- Extrait de page -

· · · · · · ·

Dans le livre d’histoire du Nouveau-Brunswick (1784-1867) de W.S. MacNutt, le nom Robichaud n’est mentionné qu’une seule fois : « In the autumn the Acadians would advance supplies to the Indians against the produce of the hunting season. But the ability of the savages to pay was forestalled by the Canada traders, especially the notorious Robicheau brothers, who came over the portage at the conclusion of the season, demoralized them with intoxicating liquors, and stripped them of their peltry. »[1] Qui étaient ces notoires frères Robichaud ?

 

Pour mieux comprendre le contexte de l’époque, il est d’abord nécessaire de parler de la discorde entre deux autres frères, ceux-ci originaires d’Irlande, soit le colonel Thomas Carleton (1735-1817), gouverneur du Nouveau-Brunswick de 1784 à 1817, et son frère Sir Guy Carleton (baron de Dorchester) (1724-1808), gouverneur du Canada, puis du Bas-Canada (Québec), de 1766 à 1796. Guy Carleton fait partie de l’état major de Wolfe lors de la conquête et deviendra le deuxième gouverneur du Canada, après Murray. Lorsque, 18 ans plus tard, on découpera une partie de la Nouvelle-Écosse pour accueillir les Loyalistes, la province du Nouveau-Brunswick sera créée, et Thomas Carleton sera le premier gouverneur de la nouvelle province du Nouveau-Brunswick.

· · · · · · ·

- Consigne écrite 1 -
Recopiez à l'identique, dans les enregistrements, le passage allant de la ligne contenant « Image resolution: width=1232 » jusqu'à la ligne contenant « I will 548,70. », ces deux lignes comprises.

Enregistrements:
· · · · · · ·

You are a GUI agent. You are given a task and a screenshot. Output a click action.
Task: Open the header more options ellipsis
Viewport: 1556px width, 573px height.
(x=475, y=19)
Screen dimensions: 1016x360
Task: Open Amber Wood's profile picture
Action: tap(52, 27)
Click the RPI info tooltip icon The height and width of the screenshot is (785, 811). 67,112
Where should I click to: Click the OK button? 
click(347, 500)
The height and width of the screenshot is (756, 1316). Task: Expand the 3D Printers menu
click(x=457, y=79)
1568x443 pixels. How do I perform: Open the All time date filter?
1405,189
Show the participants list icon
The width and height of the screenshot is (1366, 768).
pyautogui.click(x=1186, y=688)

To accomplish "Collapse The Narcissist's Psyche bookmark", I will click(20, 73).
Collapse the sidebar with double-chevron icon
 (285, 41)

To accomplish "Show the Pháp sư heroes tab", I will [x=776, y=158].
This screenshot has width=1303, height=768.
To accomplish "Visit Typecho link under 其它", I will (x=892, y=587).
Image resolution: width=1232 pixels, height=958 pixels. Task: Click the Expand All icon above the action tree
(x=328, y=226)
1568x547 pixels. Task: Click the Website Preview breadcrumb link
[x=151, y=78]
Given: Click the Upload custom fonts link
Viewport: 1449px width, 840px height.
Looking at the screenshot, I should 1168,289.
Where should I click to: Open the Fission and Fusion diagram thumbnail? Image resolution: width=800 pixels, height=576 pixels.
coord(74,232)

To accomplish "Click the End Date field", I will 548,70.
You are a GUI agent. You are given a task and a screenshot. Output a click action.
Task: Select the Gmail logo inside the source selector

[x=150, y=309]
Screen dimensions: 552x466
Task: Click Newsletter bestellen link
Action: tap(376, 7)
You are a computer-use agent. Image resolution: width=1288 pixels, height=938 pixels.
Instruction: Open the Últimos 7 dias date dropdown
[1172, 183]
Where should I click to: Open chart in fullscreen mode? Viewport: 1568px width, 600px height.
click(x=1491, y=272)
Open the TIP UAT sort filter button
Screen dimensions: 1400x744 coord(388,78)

· · · · · · ·

- Consigne écrite 2 -
Reprenez le passage de l'extrait de page allant de « Pour mieux comprendre » jusqu'à « province du Nouveau-Brunswick. », en renommant partout « gouverneur » en « administrateur ».

- Réponse écrite 1 -
Image resolution: width=1232 pixels, height=958 pixels. Task: Click the Expand All icon above the action tree
(x=328, y=226)
1568x547 pixels. Task: Click the Website Preview breadcrumb link
[x=151, y=78]
Given: Click the Upload custom fonts link
Viewport: 1449px width, 840px height.
Looking at the screenshot, I should 1168,289.
Where should I click to: Open the Fission and Fusion diagram thumbnail? Image resolution: width=800 pixels, height=576 pixels.
coord(74,232)

To accomplish "Click the End Date field", I will 548,70.

- Réponse écrite 2 -
Pour mieux comprendre le contexte de l’époque, il est d’abord nécessaire de parler de la discorde entre deux autres frères, ceux-ci originaires d’Irlande, soit le colonel Thomas Carleton (1735-1817), administrateur du Nouveau-Brunswick de 1784 à 1817, et son frère Sir Guy Carleton (baron de Dorchester) (1724-1808), administrateur du Canada, puis du Bas-Canada (Québec), de 1766 à 1796. Guy Carleton fait partie de l’état major de Wolfe lors de la conquête et deviendra le deuxième administrateur du Canada, après Murray. Lorsque, 18 ans plus tard, on découpera une partie de la Nouvelle-Écosse pour accueillir les Loyalistes, la province du Nouveau-Brunswick sera créée, et Thomas Carleton sera le premier administrateur de la nouvelle province du Nouveau-Brunswick.